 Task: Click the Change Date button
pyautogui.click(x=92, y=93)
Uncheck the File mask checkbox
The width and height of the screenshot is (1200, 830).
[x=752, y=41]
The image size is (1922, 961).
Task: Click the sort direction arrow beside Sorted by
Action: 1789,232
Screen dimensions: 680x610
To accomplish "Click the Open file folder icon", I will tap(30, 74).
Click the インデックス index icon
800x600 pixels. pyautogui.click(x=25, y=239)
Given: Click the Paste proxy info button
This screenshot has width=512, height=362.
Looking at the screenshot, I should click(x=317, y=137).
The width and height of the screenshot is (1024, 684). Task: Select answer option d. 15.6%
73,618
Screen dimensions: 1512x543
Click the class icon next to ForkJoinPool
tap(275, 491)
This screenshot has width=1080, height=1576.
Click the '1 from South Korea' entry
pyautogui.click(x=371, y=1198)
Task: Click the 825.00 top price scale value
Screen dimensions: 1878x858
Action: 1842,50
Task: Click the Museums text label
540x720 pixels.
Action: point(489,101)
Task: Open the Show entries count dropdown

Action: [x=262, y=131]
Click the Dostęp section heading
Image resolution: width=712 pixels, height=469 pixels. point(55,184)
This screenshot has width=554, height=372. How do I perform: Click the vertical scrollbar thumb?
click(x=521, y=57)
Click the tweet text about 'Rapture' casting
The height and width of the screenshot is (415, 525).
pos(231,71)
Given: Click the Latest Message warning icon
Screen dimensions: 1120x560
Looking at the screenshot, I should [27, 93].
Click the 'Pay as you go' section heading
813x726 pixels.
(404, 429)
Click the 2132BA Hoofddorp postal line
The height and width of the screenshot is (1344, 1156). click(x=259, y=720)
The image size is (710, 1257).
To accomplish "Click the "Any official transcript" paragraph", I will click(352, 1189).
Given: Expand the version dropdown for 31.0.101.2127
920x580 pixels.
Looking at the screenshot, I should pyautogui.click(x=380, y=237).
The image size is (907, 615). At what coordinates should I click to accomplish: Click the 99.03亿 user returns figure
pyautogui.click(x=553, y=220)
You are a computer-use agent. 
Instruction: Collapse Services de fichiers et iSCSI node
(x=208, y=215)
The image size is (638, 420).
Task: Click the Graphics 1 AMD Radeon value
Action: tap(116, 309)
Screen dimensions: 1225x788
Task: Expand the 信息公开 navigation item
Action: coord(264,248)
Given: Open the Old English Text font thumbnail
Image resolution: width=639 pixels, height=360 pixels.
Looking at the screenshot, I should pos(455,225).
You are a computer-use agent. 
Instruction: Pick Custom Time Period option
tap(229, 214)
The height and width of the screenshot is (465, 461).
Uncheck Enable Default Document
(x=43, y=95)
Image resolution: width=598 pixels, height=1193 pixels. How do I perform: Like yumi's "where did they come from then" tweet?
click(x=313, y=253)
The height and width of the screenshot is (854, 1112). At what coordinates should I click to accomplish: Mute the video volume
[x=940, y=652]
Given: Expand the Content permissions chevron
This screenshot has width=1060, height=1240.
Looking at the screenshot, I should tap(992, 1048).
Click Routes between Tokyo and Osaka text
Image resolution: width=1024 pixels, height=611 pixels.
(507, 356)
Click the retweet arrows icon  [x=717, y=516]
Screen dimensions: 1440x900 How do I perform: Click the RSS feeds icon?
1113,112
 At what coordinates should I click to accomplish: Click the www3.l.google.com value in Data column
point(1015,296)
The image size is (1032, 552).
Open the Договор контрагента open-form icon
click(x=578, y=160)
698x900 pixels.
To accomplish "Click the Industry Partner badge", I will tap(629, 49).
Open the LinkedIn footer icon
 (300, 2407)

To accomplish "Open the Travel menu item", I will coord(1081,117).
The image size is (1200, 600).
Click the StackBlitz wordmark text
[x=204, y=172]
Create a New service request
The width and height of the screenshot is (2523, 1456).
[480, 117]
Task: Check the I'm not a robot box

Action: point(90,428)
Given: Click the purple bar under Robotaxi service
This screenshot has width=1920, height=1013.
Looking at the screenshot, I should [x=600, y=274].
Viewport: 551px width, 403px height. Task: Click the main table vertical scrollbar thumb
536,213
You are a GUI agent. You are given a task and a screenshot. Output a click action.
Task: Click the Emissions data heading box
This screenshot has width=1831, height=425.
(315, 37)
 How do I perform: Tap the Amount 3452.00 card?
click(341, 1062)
*****
→ Exercise objective: Please return all of the entries above, exactly and completely.

→ Result of the exercise:
 Task: Click the Change Date button
pyautogui.click(x=92, y=93)
Uncheck the File mask checkbox
The width and height of the screenshot is (1200, 830).
[x=752, y=41]
The image size is (1922, 961).
Task: Click the sort direction arrow beside Sorted by
Action: 1789,232
Screen dimensions: 680x610
To accomplish "Click the Open file folder icon", I will tap(30, 74).
Click the インデックス index icon
800x600 pixels. pyautogui.click(x=25, y=239)
Given: Click the Paste proxy info button
This screenshot has width=512, height=362.
Looking at the screenshot, I should click(x=317, y=137).
The width and height of the screenshot is (1024, 684). Task: Select answer option d. 15.6%
73,618
Screen dimensions: 1512x543
Click the class icon next to ForkJoinPool
tap(275, 491)
This screenshot has width=1080, height=1576.
Click the '1 from South Korea' entry
pyautogui.click(x=371, y=1198)
Task: Click the 825.00 top price scale value
Screen dimensions: 1878x858
Action: 1842,50
Task: Click the Museums text label
540x720 pixels.
Action: point(489,101)
Task: Open the Show entries count dropdown

Action: [x=262, y=131]
Click the Dostęp section heading
Image resolution: width=712 pixels, height=469 pixels. point(55,184)
This screenshot has width=554, height=372. How do I perform: Click the vertical scrollbar thumb?
click(x=521, y=57)
Click the tweet text about 'Rapture' casting
The height and width of the screenshot is (415, 525).
pos(231,71)
Given: Click the Latest Message warning icon
Screen dimensions: 1120x560
Looking at the screenshot, I should [27, 93].
Click the 'Pay as you go' section heading
813x726 pixels.
(404, 429)
Click the 2132BA Hoofddorp postal line
The height and width of the screenshot is (1344, 1156). click(x=259, y=720)
The image size is (710, 1257).
To accomplish "Click the "Any official transcript" paragraph", I will click(352, 1189).
Given: Expand the version dropdown for 31.0.101.2127
920x580 pixels.
Looking at the screenshot, I should pyautogui.click(x=380, y=237).
The image size is (907, 615). At what coordinates should I click to accomplish: Click the 99.03亿 user returns figure
pyautogui.click(x=553, y=220)
You are a computer-use agent. 
Instruction: Collapse Services de fichiers et iSCSI node
(x=208, y=215)
The image size is (638, 420).
Task: Click the Graphics 1 AMD Radeon value
Action: tap(116, 309)
Screen dimensions: 1225x788
Task: Expand the 信息公开 navigation item
Action: coord(264,248)
Given: Open the Old English Text font thumbnail
Image resolution: width=639 pixels, height=360 pixels.
Looking at the screenshot, I should pos(455,225).
You are a computer-use agent. 
Instruction: Pick Custom Time Period option
tap(229, 214)
The height and width of the screenshot is (465, 461).
Uncheck Enable Default Document
(x=43, y=95)
Image resolution: width=598 pixels, height=1193 pixels. How do I perform: Like yumi's "where did they come from then" tweet?
click(x=313, y=253)
The height and width of the screenshot is (854, 1112). At what coordinates should I click to accomplish: Mute the video volume
[x=940, y=652]
Given: Expand the Content permissions chevron
This screenshot has width=1060, height=1240.
Looking at the screenshot, I should tap(992, 1048).
Click Routes between Tokyo and Osaka text
Image resolution: width=1024 pixels, height=611 pixels.
(507, 356)
Click the retweet arrows icon  [x=717, y=516]
Screen dimensions: 1440x900 How do I perform: Click the RSS feeds icon?
1113,112
 At what coordinates should I click to accomplish: Click the www3.l.google.com value in Data column
point(1015,296)
The image size is (1032, 552).
Open the Договор контрагента open-form icon
click(x=578, y=160)
698x900 pixels.
To accomplish "Click the Industry Partner badge", I will tap(629, 49).
Open the LinkedIn footer icon
 (300, 2407)

To accomplish "Open the Travel menu item", I will coord(1081,117).
The image size is (1200, 600).
Click the StackBlitz wordmark text
[x=204, y=172]
Create a New service request
The width and height of the screenshot is (2523, 1456).
[480, 117]
Task: Check the I'm not a robot box

Action: point(90,428)
Given: Click the purple bar under Robotaxi service
This screenshot has width=1920, height=1013.
Looking at the screenshot, I should [x=600, y=274].
Viewport: 551px width, 403px height. Task: Click the main table vertical scrollbar thumb
536,213
You are a GUI agent. You are given a task and a screenshot. Output a click action.
Task: Click the Emissions data heading box
This screenshot has width=1831, height=425.
(315, 37)
 How do I perform: Tap the Amount 3452.00 card?
click(341, 1062)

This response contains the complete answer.